What are some common misconceptions about the relationship between capacity and throughput?
Steve Shah: First and foremost, the assumption is that they are the same. They are not. Capacity measures the amount of something you can simultaneously process without falling over. This could be processes, connections, database requests. Throughput measures the amount of something you can process per unit time. For example, new processes/sec, connections/sec. While the two are related, their relationship is not necessarily fixed, as there could be other activity that impacts one or the other. For example, a cron job could be consuming a lot of memory that reduces the maximum number of concurrent connections the Web server can process. But the cron job is not heavily impacting CPU, so throughput of the Web server may remain the same.
Of course, systems vary, but, in general, why doesn't the highest capacity produce the highest throughput?
Shah: This is usually because the efficiency of the algorithms driving the system isn't constant across the board. Many of us using Linux may recall from pre-O(1) scheduler days that the efficiency of switching between processes decreased as the number of processes grew. Eventually, the system may have been able to work with 300 processes, but each process wasn't doing much.
For most applications, it is prudent to optimize server usage for peak throughput. That is, you want to turn over as many requests on the server per second as possible so that you can get new requests in. This means that the time to start processing a new request may be a little bit after it arrives rather than immediately. However, the request will take less time to complete and thus the total time (from arrival to complete) will be less than if the server started to immediately process the request.
It is important to keep these numbers in mind when doing capacity planning since you'll want to invest in new servers/software and time, space and power at less than advertised peak capacity.
What are the common barriers to getting peak throughput on Linux?
Shah:Every application has a different barrier. Simple Web-based applications, for example, tend to reach a barrier on the maximum number of concurrent connections. There reaches a point when the penalty of connection table lookups start eating away at a lot more time on a per packet basis. Another common barrier is memory, which is, thankfully, solved quite easily.

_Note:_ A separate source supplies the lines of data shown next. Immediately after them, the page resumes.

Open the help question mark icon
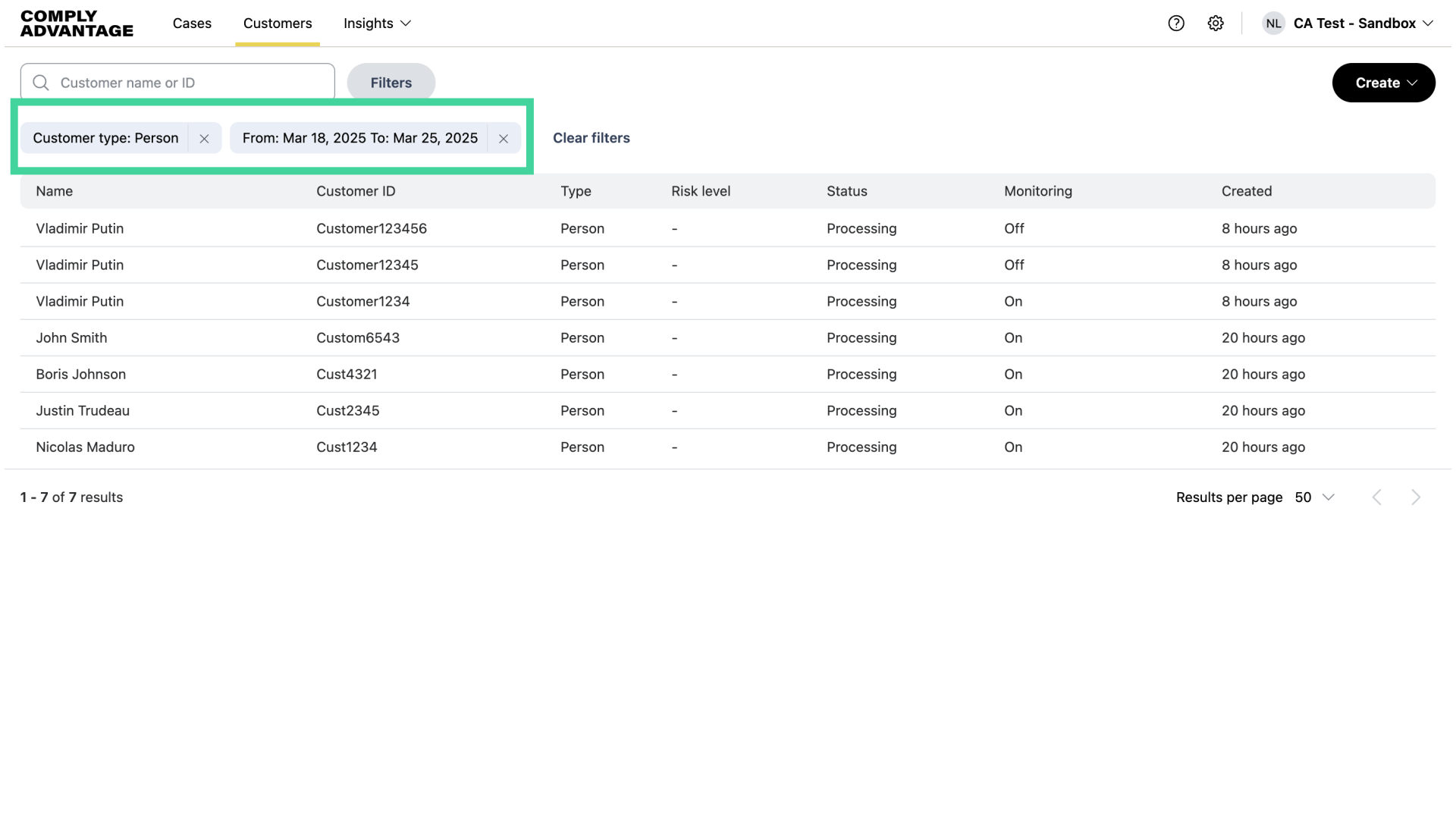 [1176, 24]
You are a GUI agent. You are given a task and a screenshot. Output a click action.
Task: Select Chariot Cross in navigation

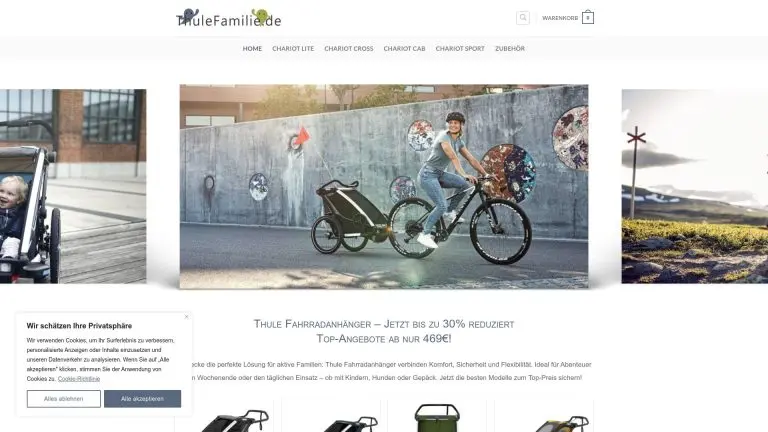click(349, 48)
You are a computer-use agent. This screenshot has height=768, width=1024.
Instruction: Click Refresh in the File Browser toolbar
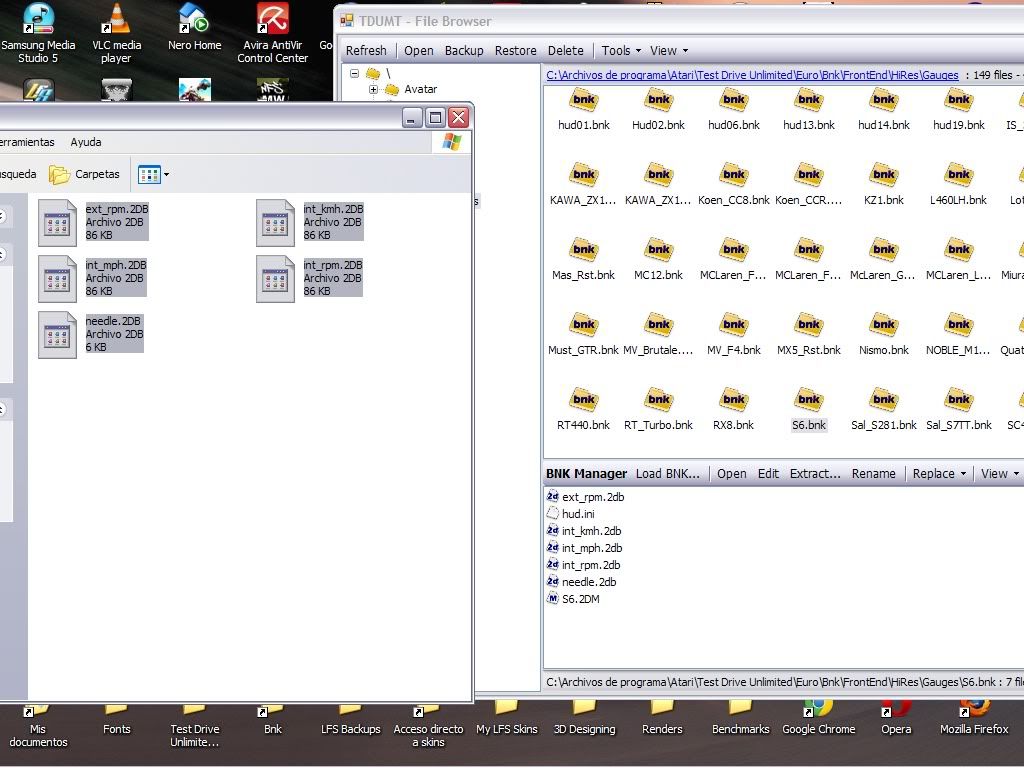click(x=366, y=50)
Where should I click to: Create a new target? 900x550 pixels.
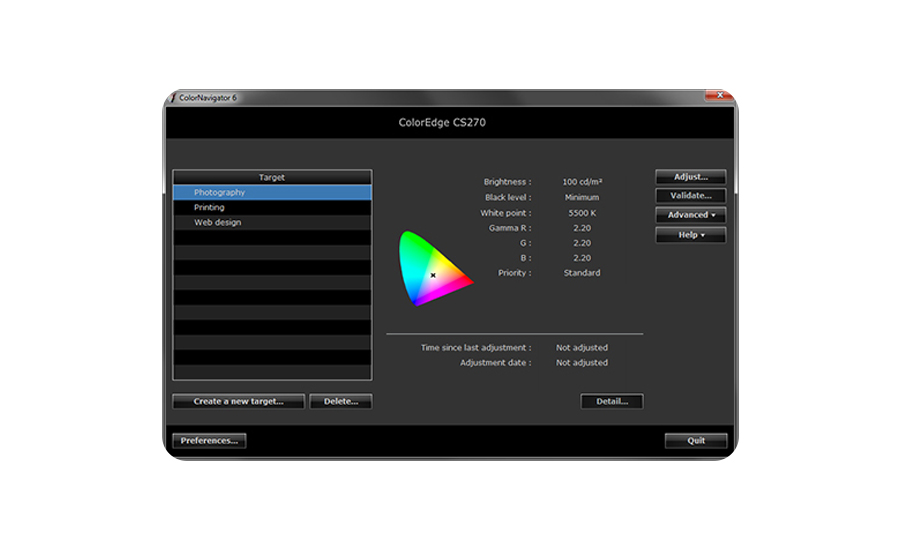click(x=238, y=401)
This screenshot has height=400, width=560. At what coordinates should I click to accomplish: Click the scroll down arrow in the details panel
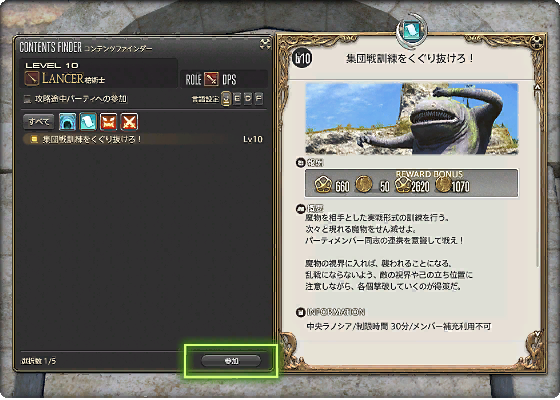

More often than not, performance problems are a complex mix of activities -- application performance, poorly written software, bogged down hardware, databases. In one situation I recently dealt with, the problem turned out to the rooted with the application requiring 140 calls to the database for a particular operation. This soaked up a lot of resources on the database, which impacted the other application servers that were also using it. During those queries, the application server also became low on memory, but was largely sitting idle. [This] made it turn over a lot of existing connections quickly and thus the load balancer gave it more traffic to contend with, which only aggravated the problem.
What other types of mistakes do IT managers make when analyzing capacity?
Shah:The second most common mistake is the assumption that performance is linear. In most cases, performance is not linear, but rather it follows a polynomial.
Finally, and this is a real pet peeve of mine, the assumption that more threads means faster. No! No! No! Threading is very application specific -- some applications do very well with more threads and are only limited by the operating system's ability to handle a lot of them. Other applications have dependencies between the threads, which means that locking can quickly make threads go idle and more threads means just more idle threads. Some applications don't even need threads -- they follow a run-to-completion model that keeps them optimally busy.
Apache is a frequent victim of too many threads; it follows a performance curve just as any application does. And depending on what you're doing with Apache, you may find that only a handful of threads makes sense.
How would those mistakes mess up capacity planning?
Shah: Administrators could find themselves under-planning. If they think that their server can handle 1,000 users, when in reality it doesn't make sense to load it with more than around 100, they could find themselves with an underperforming application.
What makes capacity planning different, easier or harder on Linux than other operating systems?
Shah: Linux capacity planning is different than other operating systems simply because it [has] a different set of performance behaviors. Administrators should evaluate [their] particular application under various workloads to determine the sweet spot.
What's the ideal scenario for achieving peak capacity and peak throughput on Linux?
Shah: Linux makes great use of extra memory. For example, the kernel maintains a buffer cache that when hit often, allows the system to perform well. If your application calls on the disk often, it may be prudent to try and optimize it with enough memory and find a way to distribute workloads so that each server tends to do the same thing as much as possible.
On the networking side, the kernel does remarkably well, but not all applications do. Scale carefully here.
Definitely make use of the new features for performance on the newer kernels -- like the O(1) scheduler -- to give a little edge to your performance.